On Sun, Aug 07, 2016 at 10:30:48AM -0700, Andrew Pinski wrote:
> On Mon, Jun 6, 2016 at 3:19 AM, Jan Hubicka <hubicka@ucw.cz> wrote:
> > Hi,
> > while looking into profile mismatches introduced by the backward threading pass
> > I noticed that the heuristics seems quite simplistics.  First it should be
> > profile sensitive and disallow duplication when optimizing cold paths.
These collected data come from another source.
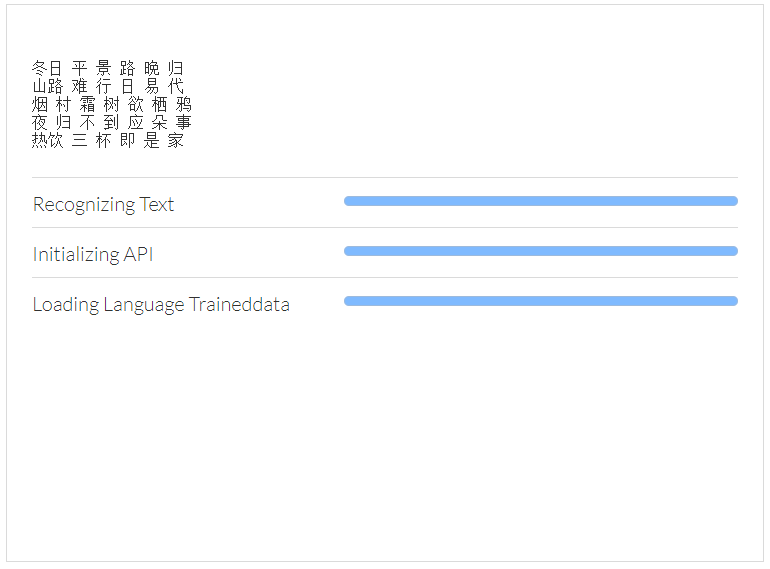Select the "Loading Language Traineddata" status label
This screenshot has height=569, width=770.
(161, 304)
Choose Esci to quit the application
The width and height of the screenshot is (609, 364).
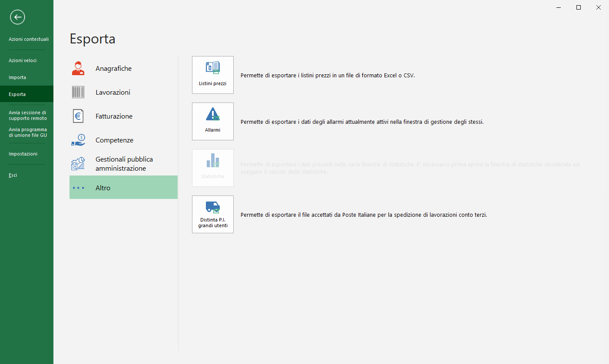pos(13,175)
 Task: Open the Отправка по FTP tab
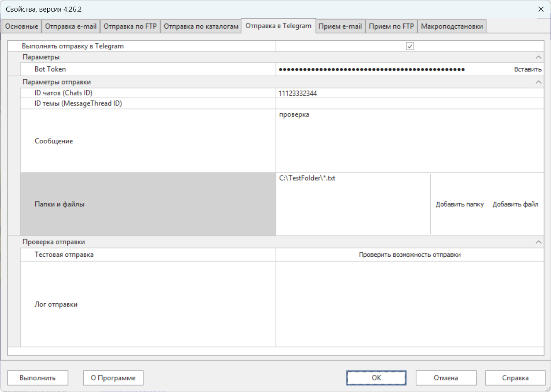coord(130,27)
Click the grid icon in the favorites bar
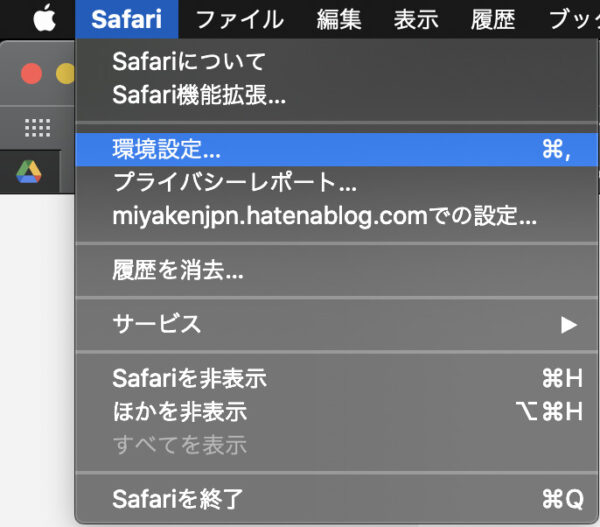 click(x=37, y=128)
Second
> > it should use estimate_num_insns because gimple statement count is not really
> > very realistic estimate of final code size effect and third there seems to be
> > no reason to disable the pass for functions optimized for size.
> >
> > If we block duplication for more than 1 insns for size optimized paths the pass
> > is able to do majority of threading decisions that are for free and improve codegen.
> > The code size benefit was between 0.5% to 2.7% on testcases I tried (tramp3d,
> > GCC modules, xlanancbmk and some other stuff around my hd).
> >
> > Bootstrapped/regtested x86_64-linux, seems sane?
> >
> > The pass should also avoid calling cleanup_cfg when no trheading was done
> > and i do not see why it is guarded by expensive_optimizations. What are the
> > main compile time complexity limitations?
> 
> This patch caused a huge regression (~11%) on coremarks on ThunderX.
> I assume other targets too.
> Basically it looks like the path is no longer thread jumped.

This also caused:

FAIL: gcc.dg/tree-ssa/pr69270-3.c scan-tree-dump-times uncprop1 ", 1" 4

  Failures:
	gcc.dg/tree-ssa/pr69270-3.c
	
  Bisected to: 

  Author: hubicka
  Date:   Sun Aug 7 10:50:16 2016 +0000

    	* tree-ssa-threadbackward.c: Include tree-inline.h
    	(profitable_jump_thread_path): Use estimate_num_insns to estimate
    	size of copied block; for cold paths reduce duplication.
    	(find_jump_threads_backwards): Remove redundant tests.
    	(pass_thread_jumps::gate): Enable for -Os.
    	* gcc.dg/tree-ssa/ssa-dom-thread-7.c: Update testcase.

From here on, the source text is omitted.